Effectiveness of platelet aggregation with different cyclooxygenase sensitivity to non-steroidal anti-inflammatory drugs in patients with nephrolithiasis

Objective: to reveal the dependence of the efficiency of platelet (PL) aggregation on crosstalk between signaling pathways associated with stimulation of the thromboxane receptor (TxR) and purine P2 receptors at different activity of cyclooxygenase (COX) during the administration of non-steroidal anti-inflammatory drugs (NSAIDs) in patients with nephrolithiasis (NLT). Materials and Methods. Our study was prospective in its nature.

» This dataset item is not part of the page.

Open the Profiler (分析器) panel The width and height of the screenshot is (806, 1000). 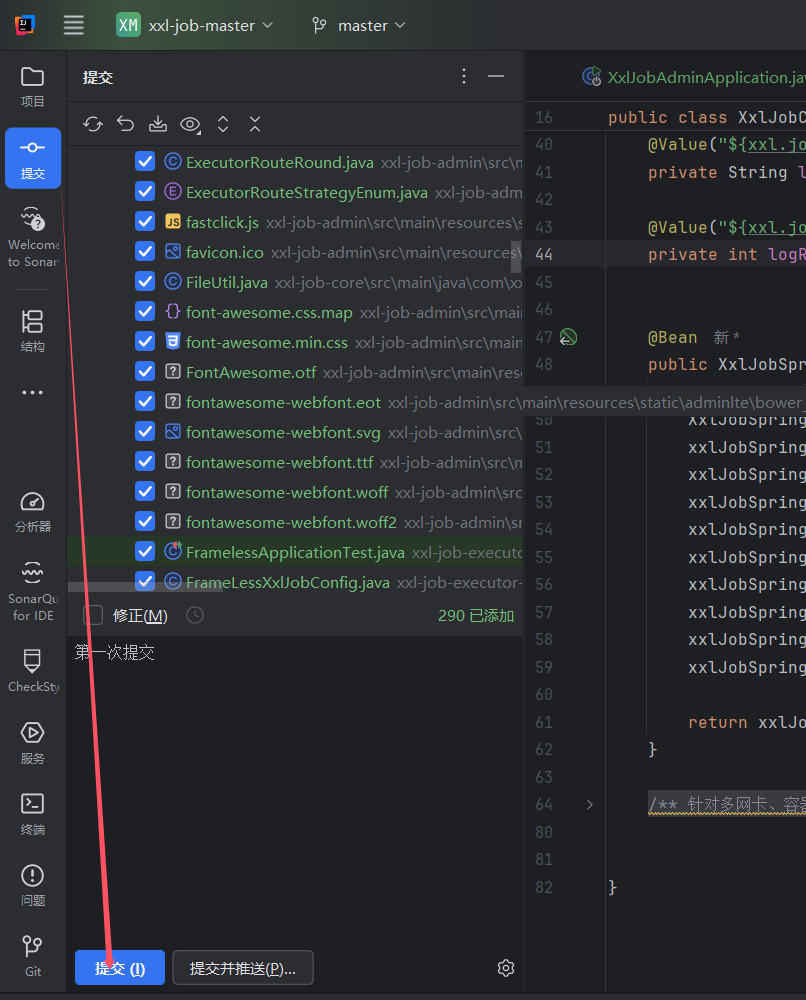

It included 60 patients with NLT who were prescribed non-selective NSAIDs as part of medical expulsive therapy (MET) for analgesia. The cohort of patients was distributed among two groups: with effective (Group 1, n=30) and ineffective (Group 2, n=30) COX inhibition. The activity of the TxR and purine P2 receptors (P2X1 and P2Y receptors) of PL was assessed on a Chrono-Log Hematology Analyzer (USA). Agonists (adenosine triphosphate, adenosine diphosphate and arachidonic acid) were used at EC50 and EC10 concentrations. Results. In Group 1, after 72 hours of MET, the activity of the TxR and P2 receptors of PL decreased to the level of hyporeactivity. Regulation of the compensatory response of PL to hematuria was ensured through the synergism of P2X1 and P2Y receptors, TxR, and P2X1 receptors. In Group 2, after 72 hours of MET, the hyperreactivity of the TxR and P2 receptors persisted. The maximum increase in PL aggregation was achieved with synergism between the TxR and P2Y receptors. Conclusion. The effectiveness of PL aggregation in hematuria of patients with NLT during the administration of NSAIDs is determined by intracellular signaling associated with the TxR and P2 receptors.